Data extracts:
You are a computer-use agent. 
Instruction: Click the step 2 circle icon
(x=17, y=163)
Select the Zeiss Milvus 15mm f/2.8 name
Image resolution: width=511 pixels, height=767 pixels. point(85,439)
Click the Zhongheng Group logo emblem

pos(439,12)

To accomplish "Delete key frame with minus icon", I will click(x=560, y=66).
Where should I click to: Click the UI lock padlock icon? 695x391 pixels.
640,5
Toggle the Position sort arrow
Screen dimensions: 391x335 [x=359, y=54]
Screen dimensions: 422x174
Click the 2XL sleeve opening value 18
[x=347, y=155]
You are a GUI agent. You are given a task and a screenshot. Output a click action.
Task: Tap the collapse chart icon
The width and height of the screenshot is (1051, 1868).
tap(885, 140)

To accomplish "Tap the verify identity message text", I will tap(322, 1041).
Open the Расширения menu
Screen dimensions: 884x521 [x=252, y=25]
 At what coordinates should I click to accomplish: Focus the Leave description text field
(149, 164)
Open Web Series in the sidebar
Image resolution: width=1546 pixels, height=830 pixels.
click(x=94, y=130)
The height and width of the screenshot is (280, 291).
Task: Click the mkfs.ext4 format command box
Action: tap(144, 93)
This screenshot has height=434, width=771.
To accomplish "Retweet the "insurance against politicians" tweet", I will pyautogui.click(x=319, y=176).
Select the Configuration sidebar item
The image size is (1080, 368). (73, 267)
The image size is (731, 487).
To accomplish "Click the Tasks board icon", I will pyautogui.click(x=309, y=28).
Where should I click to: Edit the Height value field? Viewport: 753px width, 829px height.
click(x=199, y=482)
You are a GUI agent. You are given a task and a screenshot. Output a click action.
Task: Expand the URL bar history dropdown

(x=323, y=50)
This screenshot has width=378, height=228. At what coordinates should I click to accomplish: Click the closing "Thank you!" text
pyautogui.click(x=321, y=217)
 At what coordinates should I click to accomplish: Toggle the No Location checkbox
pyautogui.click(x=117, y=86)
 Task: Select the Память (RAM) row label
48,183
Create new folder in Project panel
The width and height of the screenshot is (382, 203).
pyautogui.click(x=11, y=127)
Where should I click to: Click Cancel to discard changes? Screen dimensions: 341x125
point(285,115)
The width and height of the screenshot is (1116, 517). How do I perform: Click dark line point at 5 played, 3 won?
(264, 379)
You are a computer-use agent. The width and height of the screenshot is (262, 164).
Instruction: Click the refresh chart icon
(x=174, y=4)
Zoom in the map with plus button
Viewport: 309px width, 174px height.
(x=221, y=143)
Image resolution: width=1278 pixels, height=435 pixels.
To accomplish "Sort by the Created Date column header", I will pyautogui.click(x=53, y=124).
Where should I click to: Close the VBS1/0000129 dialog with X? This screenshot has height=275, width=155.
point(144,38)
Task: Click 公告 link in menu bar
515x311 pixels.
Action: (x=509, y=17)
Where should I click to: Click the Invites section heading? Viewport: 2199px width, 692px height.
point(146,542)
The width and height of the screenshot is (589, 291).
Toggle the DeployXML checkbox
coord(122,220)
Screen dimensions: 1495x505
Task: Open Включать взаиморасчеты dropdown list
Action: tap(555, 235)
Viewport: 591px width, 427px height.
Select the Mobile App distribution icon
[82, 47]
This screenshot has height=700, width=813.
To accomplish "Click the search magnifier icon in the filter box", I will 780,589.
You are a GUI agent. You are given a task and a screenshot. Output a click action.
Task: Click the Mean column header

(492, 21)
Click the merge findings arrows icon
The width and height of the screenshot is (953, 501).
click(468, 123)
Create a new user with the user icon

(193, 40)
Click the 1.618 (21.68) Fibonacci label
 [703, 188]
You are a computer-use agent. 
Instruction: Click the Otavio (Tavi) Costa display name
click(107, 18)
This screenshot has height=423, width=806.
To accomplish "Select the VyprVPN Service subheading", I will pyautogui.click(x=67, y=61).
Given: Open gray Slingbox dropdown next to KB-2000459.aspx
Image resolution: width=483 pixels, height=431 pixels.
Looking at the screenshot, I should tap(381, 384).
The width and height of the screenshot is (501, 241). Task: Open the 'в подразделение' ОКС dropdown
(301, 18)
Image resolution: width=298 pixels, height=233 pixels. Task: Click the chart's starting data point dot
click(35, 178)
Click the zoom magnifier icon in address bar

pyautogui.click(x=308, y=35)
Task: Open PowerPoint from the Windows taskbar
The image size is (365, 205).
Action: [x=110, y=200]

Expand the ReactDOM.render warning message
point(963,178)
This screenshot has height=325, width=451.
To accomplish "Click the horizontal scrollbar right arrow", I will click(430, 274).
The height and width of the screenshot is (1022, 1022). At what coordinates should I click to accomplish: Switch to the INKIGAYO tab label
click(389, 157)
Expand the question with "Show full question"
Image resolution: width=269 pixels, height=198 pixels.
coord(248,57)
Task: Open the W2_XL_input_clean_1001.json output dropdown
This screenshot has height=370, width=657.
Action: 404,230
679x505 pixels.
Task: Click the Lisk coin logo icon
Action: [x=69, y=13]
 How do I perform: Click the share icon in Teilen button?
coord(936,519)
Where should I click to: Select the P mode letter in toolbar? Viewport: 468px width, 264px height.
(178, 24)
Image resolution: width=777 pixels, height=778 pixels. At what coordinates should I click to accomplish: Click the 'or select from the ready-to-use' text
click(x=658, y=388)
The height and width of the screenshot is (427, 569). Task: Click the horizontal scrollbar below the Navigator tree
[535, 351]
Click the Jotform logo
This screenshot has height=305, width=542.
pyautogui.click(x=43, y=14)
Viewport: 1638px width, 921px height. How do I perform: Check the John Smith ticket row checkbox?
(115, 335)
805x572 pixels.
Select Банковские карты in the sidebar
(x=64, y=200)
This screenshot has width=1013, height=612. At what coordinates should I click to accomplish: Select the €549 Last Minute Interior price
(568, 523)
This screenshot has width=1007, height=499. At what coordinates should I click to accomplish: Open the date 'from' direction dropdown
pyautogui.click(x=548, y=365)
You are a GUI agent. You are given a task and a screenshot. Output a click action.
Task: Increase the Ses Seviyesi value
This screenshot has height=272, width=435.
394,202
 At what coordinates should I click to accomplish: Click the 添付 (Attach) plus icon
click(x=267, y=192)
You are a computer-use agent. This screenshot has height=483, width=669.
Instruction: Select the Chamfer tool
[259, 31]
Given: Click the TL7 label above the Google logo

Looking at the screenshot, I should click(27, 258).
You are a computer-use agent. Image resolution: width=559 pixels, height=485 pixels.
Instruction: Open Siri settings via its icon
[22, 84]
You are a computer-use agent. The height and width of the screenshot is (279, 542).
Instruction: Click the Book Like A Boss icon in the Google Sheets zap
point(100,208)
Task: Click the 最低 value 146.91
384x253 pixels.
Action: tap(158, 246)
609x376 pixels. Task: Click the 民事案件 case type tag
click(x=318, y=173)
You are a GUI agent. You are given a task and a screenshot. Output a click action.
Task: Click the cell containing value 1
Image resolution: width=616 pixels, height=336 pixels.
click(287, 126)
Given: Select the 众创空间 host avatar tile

Problem description: Each line of the material above must be retyped precisely.

Your response:
You are a computer-use agent. 
Instruction: Click the step 2 circle icon
(x=17, y=163)
Select the Zeiss Milvus 15mm f/2.8 name
Image resolution: width=511 pixels, height=767 pixels. point(85,439)
Click the Zhongheng Group logo emblem

pos(439,12)

To accomplish "Delete key frame with minus icon", I will click(x=560, y=66).
Where should I click to: Click the UI lock padlock icon? 695x391 pixels.
640,5
Toggle the Position sort arrow
Screen dimensions: 391x335 [x=359, y=54]
Screen dimensions: 422x174
Click the 2XL sleeve opening value 18
[x=347, y=155]
You are a GUI agent. You are given a task and a screenshot. Output a click action.
Task: Tap the collapse chart icon
The width and height of the screenshot is (1051, 1868).
tap(885, 140)

To accomplish "Tap the verify identity message text", I will tap(322, 1041).
Open the Расширения menu
Screen dimensions: 884x521 [x=252, y=25]
 At what coordinates should I click to accomplish: Focus the Leave description text field
(149, 164)
Open Web Series in the sidebar
Image resolution: width=1546 pixels, height=830 pixels.
click(x=94, y=130)
The height and width of the screenshot is (280, 291).
Task: Click the mkfs.ext4 format command box
Action: tap(144, 93)
This screenshot has height=434, width=771.
To accomplish "Retweet the "insurance against politicians" tweet", I will pyautogui.click(x=319, y=176).
Select the Configuration sidebar item
The image size is (1080, 368). (73, 267)
The image size is (731, 487).
To accomplish "Click the Tasks board icon", I will pyautogui.click(x=309, y=28).
Where should I click to: Edit the Height value field? Viewport: 753px width, 829px height.
click(x=199, y=482)
You are a GUI agent. You are given a task and a screenshot. Output a click action.
Task: Expand the URL bar history dropdown

(x=323, y=50)
This screenshot has width=378, height=228. At what coordinates should I click to accomplish: Click the closing "Thank you!" text
pyautogui.click(x=321, y=217)
 At what coordinates should I click to accomplish: Toggle the No Location checkbox
pyautogui.click(x=117, y=86)
 Task: Select the Память (RAM) row label
48,183
Create new folder in Project panel
The width and height of the screenshot is (382, 203).
pyautogui.click(x=11, y=127)
Where should I click to: Click Cancel to discard changes? Screen dimensions: 341x125
point(285,115)
The width and height of the screenshot is (1116, 517). How do I perform: Click dark line point at 5 played, 3 won?
(264, 379)
You are a computer-use agent. The width and height of the screenshot is (262, 164).
Instruction: Click the refresh chart icon
(x=174, y=4)
Zoom in the map with plus button
Viewport: 309px width, 174px height.
(x=221, y=143)
Image resolution: width=1278 pixels, height=435 pixels.
To accomplish "Sort by the Created Date column header", I will pyautogui.click(x=53, y=124).
Where should I click to: Close the VBS1/0000129 dialog with X? This screenshot has height=275, width=155.
point(144,38)
Task: Click 公告 link in menu bar
515x311 pixels.
Action: (x=509, y=17)
Where should I click to: Click the Invites section heading? Viewport: 2199px width, 692px height.
point(146,542)
The width and height of the screenshot is (589, 291).
Toggle the DeployXML checkbox
coord(122,220)
Screen dimensions: 1495x505
Task: Open Включать взаиморасчеты dropdown list
Action: tap(555, 235)
Viewport: 591px width, 427px height.
Select the Mobile App distribution icon
[82, 47]
This screenshot has height=700, width=813.
To accomplish "Click the search magnifier icon in the filter box", I will 780,589.
You are a GUI agent. You are given a task and a screenshot. Output a click action.
Task: Click the Mean column header

(492, 21)
Click the merge findings arrows icon
The width and height of the screenshot is (953, 501).
click(468, 123)
Create a new user with the user icon

(193, 40)
Click the 1.618 (21.68) Fibonacci label
 [703, 188]
You are a computer-use agent. 
Instruction: Click the Otavio (Tavi) Costa display name
click(107, 18)
This screenshot has height=423, width=806.
To accomplish "Select the VyprVPN Service subheading", I will pyautogui.click(x=67, y=61).
Given: Open gray Slingbox dropdown next to KB-2000459.aspx
Image resolution: width=483 pixels, height=431 pixels.
Looking at the screenshot, I should tap(381, 384).
The width and height of the screenshot is (501, 241). Task: Open the 'в подразделение' ОКС dropdown
(301, 18)
Image resolution: width=298 pixels, height=233 pixels. Task: Click the chart's starting data point dot
click(35, 178)
Click the zoom magnifier icon in address bar

pyautogui.click(x=308, y=35)
Task: Open PowerPoint from the Windows taskbar
The image size is (365, 205).
Action: [x=110, y=200]

Expand the ReactDOM.render warning message
point(963,178)
This screenshot has height=325, width=451.
To accomplish "Click the horizontal scrollbar right arrow", I will click(430, 274).
The height and width of the screenshot is (1022, 1022). At what coordinates should I click to accomplish: Switch to the INKIGAYO tab label
click(389, 157)
Expand the question with "Show full question"
Image resolution: width=269 pixels, height=198 pixels.
coord(248,57)
Task: Open the W2_XL_input_clean_1001.json output dropdown
This screenshot has height=370, width=657.
Action: 404,230
679x505 pixels.
Task: Click the Lisk coin logo icon
Action: [x=69, y=13]
 How do I perform: Click the share icon in Teilen button?
coord(936,519)
Where should I click to: Select the P mode letter in toolbar? Viewport: 468px width, 264px height.
(178, 24)
Image resolution: width=777 pixels, height=778 pixels. At what coordinates should I click to accomplish: Click the 'or select from the ready-to-use' text
click(x=658, y=388)
The height and width of the screenshot is (427, 569). Task: Click the horizontal scrollbar below the Navigator tree
[535, 351]
Click the Jotform logo
This screenshot has height=305, width=542.
pyautogui.click(x=43, y=14)
Viewport: 1638px width, 921px height. How do I perform: Check the John Smith ticket row checkbox?
(115, 335)
805x572 pixels.
Select Банковские карты in the sidebar
(x=64, y=200)
This screenshot has width=1013, height=612. At what coordinates should I click to accomplish: Select the €549 Last Minute Interior price
(568, 523)
This screenshot has width=1007, height=499. At what coordinates should I click to accomplish: Open the date 'from' direction dropdown
pyautogui.click(x=548, y=365)
You are a GUI agent. You are given a task and a screenshot. Output a click action.
Task: Increase the Ses Seviyesi value
This screenshot has height=272, width=435.
394,202
 At what coordinates should I click to accomplish: Click the 添付 (Attach) plus icon
click(x=267, y=192)
You are a computer-use agent. This screenshot has height=483, width=669.
Instruction: Select the Chamfer tool
[259, 31]
Given: Click the TL7 label above the Google logo

Looking at the screenshot, I should click(27, 258).
You are a computer-use agent. Image resolution: width=559 pixels, height=485 pixels.
Instruction: Open Siri settings via its icon
[22, 84]
You are a computer-use agent. The height and width of the screenshot is (279, 542).
Instruction: Click the Book Like A Boss icon in the Google Sheets zap
point(100,208)
Task: Click the 最低 value 146.91
384x253 pixels.
Action: tap(158, 246)
609x376 pixels. Task: Click the 民事案件 case type tag
click(x=318, y=173)
You are a GUI agent. You are given a task and a screenshot. Output a click action.
Task: Click the cell containing value 1
Image resolution: width=616 pixels, height=336 pixels.
click(287, 126)
Given: Select the 众创空间 host avatar tile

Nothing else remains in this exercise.